Tarefa 1 ->
Responda a estas perguntas com base no texto sobre clientes e política da qualidade:
(a) Segundo o texto, para que existem as empresas?
(b) Que duas marcas de relógios são dadas como exemplo de clientes com desejos diferentes?
(c) Que cláusula da ISO 9001 se diz estar a ser trabalhada no passo 2?
Tarefa 2 ->
Transcreva literalmente o trecho do texto sobre clientes e política da qualidade que começa pelas palavras "I've found it" e termina em "verdadeiramente a nenhum.".
Tarefa 3 ->
Continue o texto sobre clientes e política da qualidade a partir da última frase apresentada.

*** Excerto fornecido

Tribos e famílias são diferentes das empresas. Tribos e famílias focam-se no seu interior — reforçam laços, protegem os seus membros, e sobrevivem para si mesmas. As empresas, pelo contrário, existem para servir o exterior. A sua razão de ser está fora de portas — nos clientes que escolhem servir e no valor que conseguem co-criar para eles.

Quando não se é claro sobre quem são os clientes-alvo corre-se o risco de estar a trabalhar para um fantasma estatístico, o cliente médio ... que não existe:


Quando não se é claro sobre quem são os clientes-alvo corre-se o risco de os ver como um substantivo colectivo vago, como a "miudagem" no recreio. É preciso olhar os clientes olhos nos olhos. OLHOS NOS OLHOS!
"you must think of your customer or potential customer in the singular - as one living and breathing person. That person you can get to konow, and you can develop a close relationship with him or her.
Knowing your customer - fully understanding his or her needs, preferences, and prejudices - is vital to creating a robust and effective growth strategy for your business. Quite simply, you'll have a much better chance of selling your product or service to someone you know and understand.
...
When you get well beyond the customer's demographics, you'll understand her or his habits, needs, and goals. Then and only then, you can define your target customer in human terms and determine how best to grow your business with him or her.
...
I've found it quite helpful to form a mental picture of the customer I'm trying to sell to, wheter or not I can actually sit across the table from the person.
...
I always look (metaphorically) into my customer's eyes and formulate virtual questions."

É preciso evitar o que Seth Godin chama tratar os clientes como as baleias "saboreiam" o plancton

A clareza sobre quem se pretende servir e com que proposta de valor é essencial. Clientes não são todos iguais — nem sequer vagamente parecidos. Alguns querem o símbolo de prestígio e exclusividade de um Rolex (Parte VI). Outros querem a fiabilidade acessível de um Casio. Tentar agradar a ambos com o mesmo sistema de gestão da qualidade é o caminho certo para não agradar verdadeiramente a nenhum.

Hoje, o contexto é ainda mais exigente. Já não basta servir bem um cliente. A criação de valor é cada vez mais uma construção colectiva, uma orquestra em que colaboram fornecedores, distribuidores, parceiros logísticos, reguladores, financiadores, e até concorrentes. Chamar a isto cadeia de valor é já insuficiente. É uma rede de valor, onde as relações são cada vez menos lineares e cada vez mais interdependentes. É um verdadeiro ecossistema.

Estamos em pleno passo 2, ou seja, "Inocular orientação estratégica através da política", reparem como para trabalhar a cláusula 5.2 da ISO 9001 temos de olhar para as cláusulas 4.1, 4.2, 5.1.2, 9.1.2, tudo em interacção.

Por isso, quando quero ajudar uma empresa a formular uma política da qualidade com verdadeira orientação estratégica, faço perguntas simples, mas que raramente têm respostas consensuais e claras. E é aí que começa o trabalho:

As perguntas que usamos para inocular estratégia na política da qualidade:
  • Quem somos e o que fazemos? (Identidade e missão operacional — deve ser mais do que um slogan genérico, deve dar resposta à primeira parte da cláusula 5.2.1 a) "is appropriate to the purpose and context of the organization and supports its strategic direction;". Temos de passar no "teste do corrector")

******
*** Entradas extraídas

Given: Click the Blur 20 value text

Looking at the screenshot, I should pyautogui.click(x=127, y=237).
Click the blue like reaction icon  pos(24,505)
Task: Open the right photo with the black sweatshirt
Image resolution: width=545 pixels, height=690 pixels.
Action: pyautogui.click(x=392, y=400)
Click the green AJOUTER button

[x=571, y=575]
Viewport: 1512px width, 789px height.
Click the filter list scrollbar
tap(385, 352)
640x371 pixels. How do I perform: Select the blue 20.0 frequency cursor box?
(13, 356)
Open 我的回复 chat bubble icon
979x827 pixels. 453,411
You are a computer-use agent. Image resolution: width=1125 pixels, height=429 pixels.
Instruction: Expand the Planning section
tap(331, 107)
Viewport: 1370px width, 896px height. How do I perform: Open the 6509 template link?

******

Resposta à tarefa 1 ->
(a) As empresas existem para servir o exterior.
(b) Rolex e Casio.
(c) A cláusula 5.2.

Resposta à tarefa 2 ->
I've found it quite helpful to form a mental picture of the customer I'm trying to sell to, wheter or not I can actually sit across the table from the person.
...
I always look (metaphorically) into my customer's eyes and formulate virtual questions."

É preciso evitar o que Seth Godin chama tratar os clientes como as baleias "saboreiam" o plancton

A clareza sobre quem se pretende servir e com que proposta de valor é essencial. Clientes não são todos iguais — nem sequer vagamente parecidos. Alguns querem o símbolo de prestígio e exclusividade de um Rolex (Parte VI). Outros querem a fiabilidade acessível de um Casio. Tentar agradar a ambos com o mesmo sistema de gestão da qualidade é o caminho certo para não agradar verdadeiramente a nenhum.

Resposta à tarefa 3 ->
  • Quem servimos? (Quem são os clientes-alvo. Não todos os que aparecem, mas os que escolhemos servir. Nunca esquecer quais são as encomendas mais importantes.)
  • O que procuram e valorizam esses clientes? (Qual é a proposta de valor? Velocidade? Prestígio? Baixo custo? Personalização? Simplicidade? Consistência? Eu tenho dificuldades aqui porque o verdadeiramente difícil é ter foco. Facilmente caímos no erro de seleccionar 9 ou 10 ou 12 "features", o difícil é focar em 3 ou 4)
  • Quem nos ajuda a servir? (Que partes interessadas precisamos que colaborem connosco para maximizarmos o valor a co-criar no ecossistema em favor dos clientes-alvo? E por que quererão colaborar connosco? Estamos a falar de fornecedores, técnicos, parceiros, etc.)
  • Quem nos limita ou pode restringir o serviço? (Que entidades reguladoras, que restrições contratuais, limitações técnicas ou legais. Podemos transformar a limitação ou restrição em algo a nosso favor, ou em favor do nosso ecossistema?)
  • Em que temos de ser mesmo bons para cumprir essa promessa de valor e assegurar essa colaboração? (Estas são as nossas prioridades de desempenho, os nossos critérios de sucesso. Servem de matéria-prima para dar resposta à cláusula 5.2.1 b) "provides a framework for setting quality objectives;"
Estas perguntas não substituem a política da qualidade — mas estruturam-na. Dão-lhe propósito. Evitam que seja apenas mais uma afirmação genérica sobre “cumprir requisitos” e “melhorar continuamente”, como milhares de exemplos disponíveis no Google. 


A política não serve para impressionar auditores; serve para alinhar a organização em torno de um foco comum e de uma proposta de valor concreta.

Vou dar um exemplo de aplicação das perguntas. Há dias no LinkedIn vi que a Jofebar está à procura de alguém para gerir o sistema da qualidade. Não conheço a Jofebar, nunca conversei com quem tenha trabalhado na empresa, mas com base em artigos de jornal tenho escrito sobre ela:
Com base nestes postais e na informação no seu site, vou aplicar as minhas perguntas para escrever uma política da qualidade. Para não abusar demasiado vou usar um outro nome, vou-lhe chamar Vitrumo.
Na Vitrumo, desenvolvemos e fabricamos sistemas de caixilharia e janelas minimalistas com elevada exigência técnica e estética. A nossa identidade está ancorada na capacidade de transformar conceitos arquitectónicos ambiciosos em soluções construtivas fiáveis, belas e precisas.

Servimos principalmente arquitectos e clientes exigentes no segmento da construção premium internacional. Estes valorizam a sofisticação técnica, a liberdade criativa e a fiabilidade na execução — e é esse o desafio que orienta o nosso sistema de gestão da qualidade.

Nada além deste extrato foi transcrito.